Francobollo celebrativo di Aleksej Grigor’evič Stachanov, il celebre minatore innalzato a simbolo sovietico della nuova “etica” universale proletaria del lavoro
Una delle caratteristiche dell’era economica secondo i suoi aspetti più squallidi e plebei è appunto questa specie di autosadismo, che consiste nel glorificare il lavoro come valore etico e dovere essenziale, e nel concepire sotto specie di lavoro qualsiasi forma di attività. Ad una futura, più normale umanità non vi è perversione che apparirà più singolare di questa, onde, di nuovo, il mezzo si fa fine. Il lavoro cessa di significare qualcosa che si impone unicamente in vista delle necessità materiali dell’esistenza e a cui non deve esser accordato uno spazio di quel che la normalità di siffatte necessità, a seconda dell’individuo e del suo rango, lo richieda, ma lo si assolutezza appunto, sotto le specie di un valore in sé, associandolo simultaneamente al mito dell’attivismo produttivo parossistico.
In più si viene ad una vera e propria inversione. La parola “lavoro” ha sempre designato le forme più basse dell’attività umana, quelle appunto che sono condizionate più univocamente dal fattore economico. Tutto quanto non si riduce a simili forme, è illegittimo chiamarlo lavoro; la parola da usare è invece azione: azione, e non lavoro, è quella del capo, dell’esploratore, dell’asceta, dello scienziato puro, del guerriero, dell’artista, del diplomatico, del teologo, di chi pone una legge o di chi la infrange, di chi è spinto da una posizione elementare o guidato da un principio, del grande imprenditore e del grande organizzatore. Ora, mentre ogni civiltà normale, grazie al suo orientamento verso l’alto, s’intese a dare un carattere di azione, di creazione, di “arte” perfino al lavoro (per il che, ad esempio, ci si può riferire di nuovo all’antico mondo corporativo), esattamente il contrario accade nella presente civiltà economica: perfino all’azione – a ciò che può esser rimasto di degno di tale nome – si tende a dare, oggi, un carattere di “lavoro”, quindi economico e proletario, quasi per un piacere sadico della degradazione e della contaminazione.

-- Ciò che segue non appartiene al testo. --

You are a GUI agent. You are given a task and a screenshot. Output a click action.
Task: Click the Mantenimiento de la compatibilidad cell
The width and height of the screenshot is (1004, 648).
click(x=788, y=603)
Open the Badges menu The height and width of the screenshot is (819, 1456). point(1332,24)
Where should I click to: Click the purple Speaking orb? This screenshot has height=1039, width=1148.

Giovanni Gentile (1875-1944), nel contesto del suo sovversivo divenirismo dialettico, teorizzò, dopo un presunto “umanesimo della cultura”, l’avvento di un “umanesimo del lavoro”, “la cui instaurazione come attualità e concretezza” sarebbe dovuta essere l’opera e il còmpito del secolo scorso.
È così che si è giunti a formulare l’ “ideale” di uno “Stato del lavoro” e a fantasticare di un “umanesimo del lavoro” perfino in ambienti che si dicono antimarxisti. Un Gentile ha appunto cominciato col glorificare “l’umanesimo della cultura” quale “tappa gloriosa dell’emancipazione dell’uomo” – nel che va intesa la fase liberale, individualistico-intellettuale della sovversione mondiale; tappa insufficiente, egli dice, perché “bisognava che si riconoscesse anche al lavoratore l’alta dignità che l’uomo pensando aveva scoperto nel pensiero”. Così non vi sarebbe “alcun dubbio che i moti sociali e i paralleli moti socialisti del XX secolo abbiano creato un nuovo umanesimo – l’umanesimo del lavoro – la cui instaurazione come attualità e concretezza è l’opera e il còmpito del nostro secolo”. Il logico sviluppo della deviazione liberale, quale noi l’abbiamo indicato in precedenza, qui appare ben chiaro. Questo “umanesimo del lavoro” fa infatti tutt’uno con l’ “umanesimo integrale” o “realistico” o “nuovo umanesimo” degli intellettuali comunisti (1) e l’ “eticità” e l’ “alta dignità” rivendicate al lavoro sono solo una insulsa finzione a che l’uomo dimentichi ogni interesse superiore ed accetti di buon grado il suo inquadramento ottuso e insensato in strutture barbariche: barbariche, perché non conoscenti altro che lavoro e gerarchie produttive. Il più singolare è che questo culto superstizioso e insolente del lavoro viene bandito proprio in un’epoca in cui la irrevocabile meccanicizzazione ad oltranza toglie quasi senza residuo alle varietà principali del lavoro (di ciò che può venire legittimamente chiamato lavoro) quel che in esse poteva avere un carattere di qualità, di arte, di esplicazione spontanea di una vocazione, facendone invece qualcosa di disaminato e di privo di ogni significato immanente (2).
Così coloro che avanzano l’esigenza, giusta, della “sproletarizzazione” si illudono se in ciò vedono solo un problema sociale. Il còmpito è anzitutto sproletarizzare la visione della vita, compito non assolvendo il quale tutto resta obliquo e vincolato (3). Ma lo spirito proletario, la qualità spiritualmente proletaria (4), sussiste quando non si sa concepire un tipo umano più alto di quello del “lavoratore”, quando si fantastica sulla “eticità del lavoro”, quando si inneggia alla “società” o “Stato del lavoro”, quando non si abbia il coraggio di schierarsi decisamente contro tutti questi nuovi miti contaminatori.
Un’antica imagine è quella di un uomo che correndo affannosamente sotto il sole ardente, ad un certo punto si chiede: Ma perché corro? Se andassi più adagio? E andando più adagio, si chiede: ma perché vado in questa arsura? Se sostassi sotto un albero? E così facendo riconosce come una insensata febbre quel suo correre. Una imagine del genere indica il cambiamento interno, la metanoia necessaria per colpire alla base la demonia dell’economia e per riconquistare l’intera libertà: ciò, non certo per passare ad una civiltà rinunciataria, utopica e miserabile, ma per desaturare ogni dominio da tensioni insane e per ripristinare una gerarchia reale di valori.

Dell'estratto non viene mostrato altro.